SNAIL, a crustacean. Forbidden as food, Lev. 11:30.
Perishable, Psa. 58:8.

SNAIL [SMITH]

  1. The Hebrew word shablul occurs only in (Psalms 58:8) The rendering of the Authorized Version is probably correct. The term would denote either a limax or a helix , which are particularly noticeable for the slimy track they leave behind them, by which they seem to waste themselves away. To this, or to the fact that many of them are shrivelled up among the rocks in the long heat of the summer, the psalmist refers.
  2. The Hebrew word chomet occurs only as the name of some unclean animal in (Leviticus 11:30) Perhaps some kind of lizard may be intended.

SNAIL [ISBE]

SNAIL - snal ((1) chomeT, the Revised Version (British and American) "sand-lizard," Septuagint saura, "lizard" (Lev 11:30); (2) shabbelul, Septuagint keros, "wax" (Ps 58:8)): (1) ChomeT is 7th in the list of unclean "creeping things" in Lev 11:30, and occurs nowhere else. "Snail" is not warranted by Septuagint or Vulgate (Jerome's Latin Bible, 390-405 A.D.) the Revised Version (British and American) has "sand-lizard." It may be the skink or a species of Lacerta.
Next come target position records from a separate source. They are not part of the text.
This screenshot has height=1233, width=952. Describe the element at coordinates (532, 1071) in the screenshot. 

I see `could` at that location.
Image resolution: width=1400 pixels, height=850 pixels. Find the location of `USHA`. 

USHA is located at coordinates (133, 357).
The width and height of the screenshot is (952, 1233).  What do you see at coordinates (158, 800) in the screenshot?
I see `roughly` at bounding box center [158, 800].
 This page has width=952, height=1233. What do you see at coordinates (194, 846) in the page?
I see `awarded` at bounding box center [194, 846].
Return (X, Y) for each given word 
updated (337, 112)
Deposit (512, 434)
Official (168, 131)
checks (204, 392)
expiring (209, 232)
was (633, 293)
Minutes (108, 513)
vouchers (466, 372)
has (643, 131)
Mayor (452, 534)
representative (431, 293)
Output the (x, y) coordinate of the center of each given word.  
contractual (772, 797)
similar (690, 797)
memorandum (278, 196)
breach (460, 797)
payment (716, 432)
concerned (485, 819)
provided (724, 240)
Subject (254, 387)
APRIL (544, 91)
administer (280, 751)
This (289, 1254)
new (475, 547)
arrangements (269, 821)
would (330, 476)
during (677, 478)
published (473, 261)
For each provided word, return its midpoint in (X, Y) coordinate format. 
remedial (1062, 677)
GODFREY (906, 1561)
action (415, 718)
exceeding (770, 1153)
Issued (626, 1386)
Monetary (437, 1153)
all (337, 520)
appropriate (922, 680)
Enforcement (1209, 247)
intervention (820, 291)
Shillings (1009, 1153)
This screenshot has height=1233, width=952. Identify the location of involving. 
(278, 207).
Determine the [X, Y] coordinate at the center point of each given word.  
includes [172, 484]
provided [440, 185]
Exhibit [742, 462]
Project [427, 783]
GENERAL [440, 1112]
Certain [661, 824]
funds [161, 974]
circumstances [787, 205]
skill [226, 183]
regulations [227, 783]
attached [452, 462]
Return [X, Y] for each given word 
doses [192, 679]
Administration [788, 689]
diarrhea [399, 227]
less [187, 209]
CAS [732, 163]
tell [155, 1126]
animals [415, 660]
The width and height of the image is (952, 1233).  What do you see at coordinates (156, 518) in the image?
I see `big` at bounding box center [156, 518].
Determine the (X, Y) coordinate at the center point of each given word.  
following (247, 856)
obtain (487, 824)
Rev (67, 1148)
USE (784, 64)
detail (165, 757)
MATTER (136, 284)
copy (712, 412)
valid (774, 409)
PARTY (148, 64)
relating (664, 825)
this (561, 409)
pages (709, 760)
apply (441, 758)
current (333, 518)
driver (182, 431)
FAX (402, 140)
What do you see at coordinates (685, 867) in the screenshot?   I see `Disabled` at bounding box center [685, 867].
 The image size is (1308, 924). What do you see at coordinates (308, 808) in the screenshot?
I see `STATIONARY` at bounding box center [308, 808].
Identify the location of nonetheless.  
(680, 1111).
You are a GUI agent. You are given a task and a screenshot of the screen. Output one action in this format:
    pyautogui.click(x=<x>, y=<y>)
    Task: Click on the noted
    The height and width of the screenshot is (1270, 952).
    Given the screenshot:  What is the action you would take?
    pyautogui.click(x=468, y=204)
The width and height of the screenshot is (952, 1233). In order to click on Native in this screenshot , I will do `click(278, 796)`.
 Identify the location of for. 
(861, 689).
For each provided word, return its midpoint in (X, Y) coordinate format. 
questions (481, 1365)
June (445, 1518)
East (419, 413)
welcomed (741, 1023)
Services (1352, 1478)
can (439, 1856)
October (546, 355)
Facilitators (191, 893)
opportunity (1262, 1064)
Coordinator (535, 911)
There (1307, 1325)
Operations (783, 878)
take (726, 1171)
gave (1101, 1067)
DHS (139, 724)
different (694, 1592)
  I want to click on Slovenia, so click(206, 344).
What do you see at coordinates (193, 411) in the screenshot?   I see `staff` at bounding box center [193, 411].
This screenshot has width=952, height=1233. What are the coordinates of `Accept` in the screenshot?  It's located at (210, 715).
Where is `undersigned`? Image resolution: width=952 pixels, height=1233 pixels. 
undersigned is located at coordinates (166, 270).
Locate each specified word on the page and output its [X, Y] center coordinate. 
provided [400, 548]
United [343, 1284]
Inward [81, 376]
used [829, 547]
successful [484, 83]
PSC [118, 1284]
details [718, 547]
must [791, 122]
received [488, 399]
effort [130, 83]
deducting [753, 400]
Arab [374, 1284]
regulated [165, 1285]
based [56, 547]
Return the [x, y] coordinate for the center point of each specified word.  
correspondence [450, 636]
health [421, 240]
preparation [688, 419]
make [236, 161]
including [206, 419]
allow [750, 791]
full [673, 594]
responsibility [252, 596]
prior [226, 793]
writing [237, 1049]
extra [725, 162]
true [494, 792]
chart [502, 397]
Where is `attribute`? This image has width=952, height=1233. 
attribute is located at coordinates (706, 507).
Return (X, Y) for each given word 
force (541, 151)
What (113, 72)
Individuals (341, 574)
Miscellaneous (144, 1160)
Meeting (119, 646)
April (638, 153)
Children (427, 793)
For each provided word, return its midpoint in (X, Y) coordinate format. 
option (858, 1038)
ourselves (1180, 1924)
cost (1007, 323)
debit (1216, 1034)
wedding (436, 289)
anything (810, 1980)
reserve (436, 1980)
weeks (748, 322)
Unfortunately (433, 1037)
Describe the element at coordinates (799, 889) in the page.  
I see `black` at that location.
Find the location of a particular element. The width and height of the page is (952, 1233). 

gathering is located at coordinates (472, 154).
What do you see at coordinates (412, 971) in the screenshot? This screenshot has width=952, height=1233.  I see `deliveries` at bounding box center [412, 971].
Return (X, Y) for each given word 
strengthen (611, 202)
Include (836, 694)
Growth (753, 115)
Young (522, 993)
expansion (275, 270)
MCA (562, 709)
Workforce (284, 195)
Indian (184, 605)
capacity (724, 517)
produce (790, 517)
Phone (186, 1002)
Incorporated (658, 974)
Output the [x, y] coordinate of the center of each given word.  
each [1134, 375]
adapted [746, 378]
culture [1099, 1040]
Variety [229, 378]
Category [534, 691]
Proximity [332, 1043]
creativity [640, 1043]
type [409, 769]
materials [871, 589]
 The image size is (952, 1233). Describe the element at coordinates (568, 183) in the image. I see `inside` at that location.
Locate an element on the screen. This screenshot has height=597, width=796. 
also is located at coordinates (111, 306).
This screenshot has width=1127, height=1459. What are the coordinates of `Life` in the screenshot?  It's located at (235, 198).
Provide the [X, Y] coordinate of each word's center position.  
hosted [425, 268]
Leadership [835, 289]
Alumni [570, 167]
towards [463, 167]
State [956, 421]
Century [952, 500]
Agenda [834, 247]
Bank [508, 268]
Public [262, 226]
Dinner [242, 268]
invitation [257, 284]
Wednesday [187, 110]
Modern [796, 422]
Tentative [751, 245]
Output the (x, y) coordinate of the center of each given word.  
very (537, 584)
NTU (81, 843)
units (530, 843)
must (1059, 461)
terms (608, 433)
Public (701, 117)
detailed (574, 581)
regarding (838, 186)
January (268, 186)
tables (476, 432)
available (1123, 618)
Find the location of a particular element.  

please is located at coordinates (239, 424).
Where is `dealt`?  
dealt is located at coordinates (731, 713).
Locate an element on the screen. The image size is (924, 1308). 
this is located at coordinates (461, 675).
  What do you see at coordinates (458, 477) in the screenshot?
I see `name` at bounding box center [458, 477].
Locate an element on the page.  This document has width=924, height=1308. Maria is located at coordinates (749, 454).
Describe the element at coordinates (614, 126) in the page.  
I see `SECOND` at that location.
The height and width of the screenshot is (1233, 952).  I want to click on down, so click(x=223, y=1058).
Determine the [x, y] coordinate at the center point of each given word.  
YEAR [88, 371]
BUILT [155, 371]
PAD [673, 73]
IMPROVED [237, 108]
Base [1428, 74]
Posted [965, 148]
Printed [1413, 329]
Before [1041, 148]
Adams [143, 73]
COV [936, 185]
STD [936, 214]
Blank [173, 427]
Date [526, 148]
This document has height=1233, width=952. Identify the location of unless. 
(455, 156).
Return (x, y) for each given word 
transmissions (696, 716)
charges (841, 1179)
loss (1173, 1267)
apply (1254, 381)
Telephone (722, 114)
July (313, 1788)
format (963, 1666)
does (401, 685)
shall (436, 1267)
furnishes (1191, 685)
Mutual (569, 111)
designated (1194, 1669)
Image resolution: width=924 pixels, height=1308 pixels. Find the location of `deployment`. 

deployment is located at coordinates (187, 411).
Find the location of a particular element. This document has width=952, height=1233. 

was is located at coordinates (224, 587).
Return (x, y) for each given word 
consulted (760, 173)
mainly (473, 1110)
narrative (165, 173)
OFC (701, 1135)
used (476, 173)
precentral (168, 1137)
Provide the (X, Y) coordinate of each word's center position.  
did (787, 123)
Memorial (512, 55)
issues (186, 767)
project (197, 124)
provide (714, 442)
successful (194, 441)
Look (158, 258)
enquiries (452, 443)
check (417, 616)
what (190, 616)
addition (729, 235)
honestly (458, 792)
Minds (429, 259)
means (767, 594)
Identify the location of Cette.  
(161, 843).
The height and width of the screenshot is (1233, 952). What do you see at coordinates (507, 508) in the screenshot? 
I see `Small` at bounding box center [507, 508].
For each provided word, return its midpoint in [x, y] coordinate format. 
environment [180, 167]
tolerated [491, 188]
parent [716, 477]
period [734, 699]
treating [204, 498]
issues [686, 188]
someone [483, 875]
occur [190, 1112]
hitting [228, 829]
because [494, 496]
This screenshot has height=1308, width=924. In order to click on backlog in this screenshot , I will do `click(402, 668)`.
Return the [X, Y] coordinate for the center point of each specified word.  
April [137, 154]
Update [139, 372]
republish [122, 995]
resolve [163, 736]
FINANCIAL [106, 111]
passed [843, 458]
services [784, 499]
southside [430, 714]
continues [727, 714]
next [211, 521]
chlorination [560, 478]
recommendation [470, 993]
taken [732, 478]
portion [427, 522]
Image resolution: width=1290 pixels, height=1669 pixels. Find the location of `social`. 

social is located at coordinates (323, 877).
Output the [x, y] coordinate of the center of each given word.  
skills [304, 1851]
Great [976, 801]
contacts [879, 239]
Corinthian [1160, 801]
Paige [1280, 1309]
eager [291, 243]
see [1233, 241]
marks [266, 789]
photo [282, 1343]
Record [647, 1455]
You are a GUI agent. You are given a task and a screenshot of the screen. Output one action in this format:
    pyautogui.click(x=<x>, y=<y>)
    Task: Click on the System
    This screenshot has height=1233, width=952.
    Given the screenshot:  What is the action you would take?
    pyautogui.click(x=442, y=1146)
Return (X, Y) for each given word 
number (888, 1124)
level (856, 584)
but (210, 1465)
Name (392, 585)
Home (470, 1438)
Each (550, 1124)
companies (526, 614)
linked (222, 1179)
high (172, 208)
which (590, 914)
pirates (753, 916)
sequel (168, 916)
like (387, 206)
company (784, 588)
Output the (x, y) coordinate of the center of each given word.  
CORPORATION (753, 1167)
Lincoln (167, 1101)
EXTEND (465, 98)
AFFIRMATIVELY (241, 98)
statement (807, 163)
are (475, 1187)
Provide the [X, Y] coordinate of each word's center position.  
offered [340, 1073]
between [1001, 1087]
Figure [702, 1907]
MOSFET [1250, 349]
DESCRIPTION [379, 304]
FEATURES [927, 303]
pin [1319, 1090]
See LIZARD. (2) Shabbelul is translated "snail" in Ps 58:8: "Let them be as a snail which melteth and passeth away." Mandelkern gives limax, "slug." Gesenius derives shabbelul from balal, "to pour"; compare Arabic balla, "to wet," instancing leimax, "snail," or "slug," from leibo, "to pour." While Septuagint has keros, "wax," Talmud (Mo`edh QaTan 6b) supports "snail." The ordinary explanation of the passage, which is not very satisfying, is that the snail leaves a trail of mucus (i.e. it melts) as it moves along. This does not in any way cause the snail to waste away, because its glands are continually manufacturing fresh mucous. Two large species of snail, Helix aspersa and Helix pomatia, are collected and eaten, boiled, by the Christians of Syria and Palestine, especially in Lent. The Jews and Moslems declare them to be unclean and do not eat them.